En me remémorant le cri des koels, j’écoute tomber la fine pluie familière qui rebondit sur les toits et les arbres avides. Une gorgée de thé, et je révise déjà mon vocabulaire, qui s’était racorni dans les interstices de mon esprit.
Ça sent le bois mouillé et la mousse par la fenêtre, les couleurs sont toutes réchauffées dans la douce radiation du ciel de coton alors que la pluie s’amplifie et résonne.
Si les muscles de mon corps ressentent encore une légère tension, à l’échelle du monde qui m’entoure, les choses ont l’air de se dérouler avec une simplicité fluide qui me fait dire que ça vaut le coup, quoi qu’il arrive. La plante verte, dans le reflet du miroir de l’armoire jaune, les draps de cotons qui sentent encore le sommeil, le marbre noir de la cheminée sous le végétal dispersé. Là-bas, la table en bois bancal et la chaise sous le manteau.
Là-bas, les roches de la ville qui surplombent la mer drapées dans leur stature de falaise à la chaux.

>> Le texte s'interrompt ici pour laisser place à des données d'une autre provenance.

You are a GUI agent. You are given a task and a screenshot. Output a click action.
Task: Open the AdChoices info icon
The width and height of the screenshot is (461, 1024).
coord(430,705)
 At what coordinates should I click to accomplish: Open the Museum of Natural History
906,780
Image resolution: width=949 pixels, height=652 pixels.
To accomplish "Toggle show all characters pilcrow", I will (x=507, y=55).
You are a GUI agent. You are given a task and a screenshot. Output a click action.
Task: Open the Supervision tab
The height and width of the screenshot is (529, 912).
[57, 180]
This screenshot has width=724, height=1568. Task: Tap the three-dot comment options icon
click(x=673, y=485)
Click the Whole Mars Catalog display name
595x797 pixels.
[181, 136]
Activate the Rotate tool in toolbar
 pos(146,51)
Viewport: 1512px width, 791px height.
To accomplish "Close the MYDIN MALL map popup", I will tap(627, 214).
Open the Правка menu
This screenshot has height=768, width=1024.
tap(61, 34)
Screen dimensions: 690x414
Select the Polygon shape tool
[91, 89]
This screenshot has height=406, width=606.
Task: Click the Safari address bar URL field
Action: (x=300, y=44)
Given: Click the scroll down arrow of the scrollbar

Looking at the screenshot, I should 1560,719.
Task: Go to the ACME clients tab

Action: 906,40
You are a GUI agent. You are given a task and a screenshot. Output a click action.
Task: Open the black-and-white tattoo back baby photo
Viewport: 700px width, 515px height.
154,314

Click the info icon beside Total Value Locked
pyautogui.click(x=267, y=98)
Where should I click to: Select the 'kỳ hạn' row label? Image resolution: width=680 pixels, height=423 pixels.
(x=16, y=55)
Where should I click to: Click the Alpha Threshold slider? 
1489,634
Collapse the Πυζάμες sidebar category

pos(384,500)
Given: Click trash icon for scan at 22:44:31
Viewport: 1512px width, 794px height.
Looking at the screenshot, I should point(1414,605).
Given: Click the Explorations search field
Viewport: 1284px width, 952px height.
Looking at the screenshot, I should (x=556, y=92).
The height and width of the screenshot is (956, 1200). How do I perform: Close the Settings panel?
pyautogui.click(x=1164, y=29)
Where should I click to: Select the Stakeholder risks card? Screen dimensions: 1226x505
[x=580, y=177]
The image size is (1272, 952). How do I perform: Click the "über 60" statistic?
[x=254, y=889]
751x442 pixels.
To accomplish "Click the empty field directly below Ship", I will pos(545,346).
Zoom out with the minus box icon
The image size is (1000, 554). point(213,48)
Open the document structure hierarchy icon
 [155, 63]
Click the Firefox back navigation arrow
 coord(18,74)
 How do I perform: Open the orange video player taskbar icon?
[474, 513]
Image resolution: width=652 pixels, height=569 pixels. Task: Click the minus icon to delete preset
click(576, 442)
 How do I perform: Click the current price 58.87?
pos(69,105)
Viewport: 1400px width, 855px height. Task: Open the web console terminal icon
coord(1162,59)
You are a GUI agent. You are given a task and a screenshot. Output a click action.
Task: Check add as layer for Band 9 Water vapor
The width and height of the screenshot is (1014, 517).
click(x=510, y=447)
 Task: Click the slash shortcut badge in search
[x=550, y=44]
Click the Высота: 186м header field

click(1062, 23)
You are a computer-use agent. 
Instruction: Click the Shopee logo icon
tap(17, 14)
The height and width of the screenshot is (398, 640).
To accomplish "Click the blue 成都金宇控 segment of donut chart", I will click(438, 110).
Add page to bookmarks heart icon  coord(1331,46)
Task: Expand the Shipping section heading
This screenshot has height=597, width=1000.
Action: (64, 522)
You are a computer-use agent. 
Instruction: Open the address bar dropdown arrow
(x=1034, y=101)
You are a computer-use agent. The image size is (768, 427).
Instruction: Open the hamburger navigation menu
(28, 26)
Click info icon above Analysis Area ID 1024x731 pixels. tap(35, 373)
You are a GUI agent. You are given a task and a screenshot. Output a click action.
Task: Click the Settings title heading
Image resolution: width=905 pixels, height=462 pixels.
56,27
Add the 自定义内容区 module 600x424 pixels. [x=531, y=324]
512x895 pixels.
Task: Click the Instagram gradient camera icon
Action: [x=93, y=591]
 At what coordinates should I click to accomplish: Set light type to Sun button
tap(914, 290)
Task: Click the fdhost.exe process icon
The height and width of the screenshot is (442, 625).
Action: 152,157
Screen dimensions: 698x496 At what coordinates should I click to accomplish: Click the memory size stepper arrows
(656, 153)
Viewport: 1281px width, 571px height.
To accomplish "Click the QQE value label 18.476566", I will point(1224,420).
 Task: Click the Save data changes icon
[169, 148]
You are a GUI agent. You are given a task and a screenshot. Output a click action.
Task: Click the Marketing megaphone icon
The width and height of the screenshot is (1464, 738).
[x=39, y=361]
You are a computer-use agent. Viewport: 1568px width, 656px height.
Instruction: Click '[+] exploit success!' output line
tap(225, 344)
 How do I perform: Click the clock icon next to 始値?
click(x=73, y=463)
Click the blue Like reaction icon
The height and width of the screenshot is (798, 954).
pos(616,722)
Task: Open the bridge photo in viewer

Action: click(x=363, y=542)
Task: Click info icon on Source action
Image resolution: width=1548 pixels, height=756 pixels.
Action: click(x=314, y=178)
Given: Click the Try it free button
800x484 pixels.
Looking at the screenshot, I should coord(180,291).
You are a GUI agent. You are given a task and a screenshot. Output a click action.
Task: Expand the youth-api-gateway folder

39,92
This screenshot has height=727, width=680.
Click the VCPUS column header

En me remémorant le cri des koels, je vois les grands pins un peu moches qui bordent la méditerranée, qui ne peuvent pas faire le poids face à tant de beauté retenue dans chaque grain de pierre minuscule.
En me remémorant le cri des koels, je sens les restes de la fêtes d’hier circuler dans mon sang tandis que les lourdes cloches de l’église se font tinter le ventre dans des plaintes un peu sourdes et graves, que personne ne peut prendre au sérieux. Si je me déplace de quelques mètres, je pourrais faire face à la douce lumière qui s’échappe du papier calque qui recouvre les vitres pour masque les regards, et dans cette douce lumière polie, je pourrais faire couler l’eau de tous les robinets pour participer à l’averse et laisser mes mains dessous, et peut-être manipuler quelques produits.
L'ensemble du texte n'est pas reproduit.